_Work required_
Reproduce the data that follows in its entirety, character for character.

_Dataset_

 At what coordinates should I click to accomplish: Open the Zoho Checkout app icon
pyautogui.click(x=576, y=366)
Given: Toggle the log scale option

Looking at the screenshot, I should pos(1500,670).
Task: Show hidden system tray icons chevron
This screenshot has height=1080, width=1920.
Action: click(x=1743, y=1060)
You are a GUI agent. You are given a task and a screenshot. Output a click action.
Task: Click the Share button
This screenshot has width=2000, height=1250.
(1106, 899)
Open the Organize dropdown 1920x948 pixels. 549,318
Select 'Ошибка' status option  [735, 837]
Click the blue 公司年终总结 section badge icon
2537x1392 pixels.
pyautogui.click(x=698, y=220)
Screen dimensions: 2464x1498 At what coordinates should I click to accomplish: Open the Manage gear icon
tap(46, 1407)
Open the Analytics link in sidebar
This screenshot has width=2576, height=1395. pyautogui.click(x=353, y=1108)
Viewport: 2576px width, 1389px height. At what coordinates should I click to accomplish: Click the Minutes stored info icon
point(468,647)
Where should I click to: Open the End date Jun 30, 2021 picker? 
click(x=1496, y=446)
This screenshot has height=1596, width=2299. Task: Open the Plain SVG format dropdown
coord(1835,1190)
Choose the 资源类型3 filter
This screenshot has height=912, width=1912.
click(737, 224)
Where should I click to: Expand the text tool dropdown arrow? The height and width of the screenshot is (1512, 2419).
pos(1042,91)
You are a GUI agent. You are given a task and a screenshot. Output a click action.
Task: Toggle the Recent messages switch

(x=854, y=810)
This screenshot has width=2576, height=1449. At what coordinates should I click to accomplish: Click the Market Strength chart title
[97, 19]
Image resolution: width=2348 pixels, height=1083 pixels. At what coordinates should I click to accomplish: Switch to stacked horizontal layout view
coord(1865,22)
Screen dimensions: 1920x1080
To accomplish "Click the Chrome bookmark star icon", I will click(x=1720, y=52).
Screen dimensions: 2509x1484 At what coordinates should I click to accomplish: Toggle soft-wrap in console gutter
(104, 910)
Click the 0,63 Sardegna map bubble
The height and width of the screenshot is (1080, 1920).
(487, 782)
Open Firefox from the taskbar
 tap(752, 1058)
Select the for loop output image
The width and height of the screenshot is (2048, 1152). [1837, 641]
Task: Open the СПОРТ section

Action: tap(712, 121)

_Response to the exercise_
 At what coordinates should I click to accomplish: Open the Zoho Checkout app icon
pyautogui.click(x=576, y=366)
Given: Toggle the log scale option

Looking at the screenshot, I should pos(1500,670).
Task: Show hidden system tray icons chevron
This screenshot has height=1080, width=1920.
Action: click(x=1743, y=1060)
You are a GUI agent. You are given a task and a screenshot. Output a click action.
Task: Click the Share button
This screenshot has width=2000, height=1250.
(1106, 899)
Open the Organize dropdown 1920x948 pixels. 549,318
Select 'Ошибка' status option  [735, 837]
Click the blue 公司年终总结 section badge icon
2537x1392 pixels.
pyautogui.click(x=698, y=220)
Screen dimensions: 2464x1498 At what coordinates should I click to accomplish: Open the Manage gear icon
tap(46, 1407)
Open the Analytics link in sidebar
This screenshot has width=2576, height=1395. pyautogui.click(x=353, y=1108)
Viewport: 2576px width, 1389px height. At what coordinates should I click to accomplish: Click the Minutes stored info icon
point(468,647)
Where should I click to: Open the End date Jun 30, 2021 picker? 
click(x=1496, y=446)
This screenshot has height=1596, width=2299. Task: Open the Plain SVG format dropdown
coord(1835,1190)
Choose the 资源类型3 filter
This screenshot has height=912, width=1912.
click(737, 224)
Where should I click to: Expand the text tool dropdown arrow? The height and width of the screenshot is (1512, 2419).
pos(1042,91)
You are a GUI agent. You are given a task and a screenshot. Output a click action.
Task: Toggle the Recent messages switch

(x=854, y=810)
This screenshot has width=2576, height=1449. At what coordinates should I click to accomplish: Click the Market Strength chart title
[97, 19]
Image resolution: width=2348 pixels, height=1083 pixels. At what coordinates should I click to accomplish: Switch to stacked horizontal layout view
coord(1865,22)
Screen dimensions: 1920x1080
To accomplish "Click the Chrome bookmark star icon", I will click(x=1720, y=52).
Screen dimensions: 2509x1484 At what coordinates should I click to accomplish: Toggle soft-wrap in console gutter
(104, 910)
Click the 0,63 Sardegna map bubble
The height and width of the screenshot is (1080, 1920).
(487, 782)
Open Firefox from the taskbar
 tap(752, 1058)
Select the for loop output image
The width and height of the screenshot is (2048, 1152). [1837, 641]
Task: Open the СПОРТ section

Action: tap(712, 121)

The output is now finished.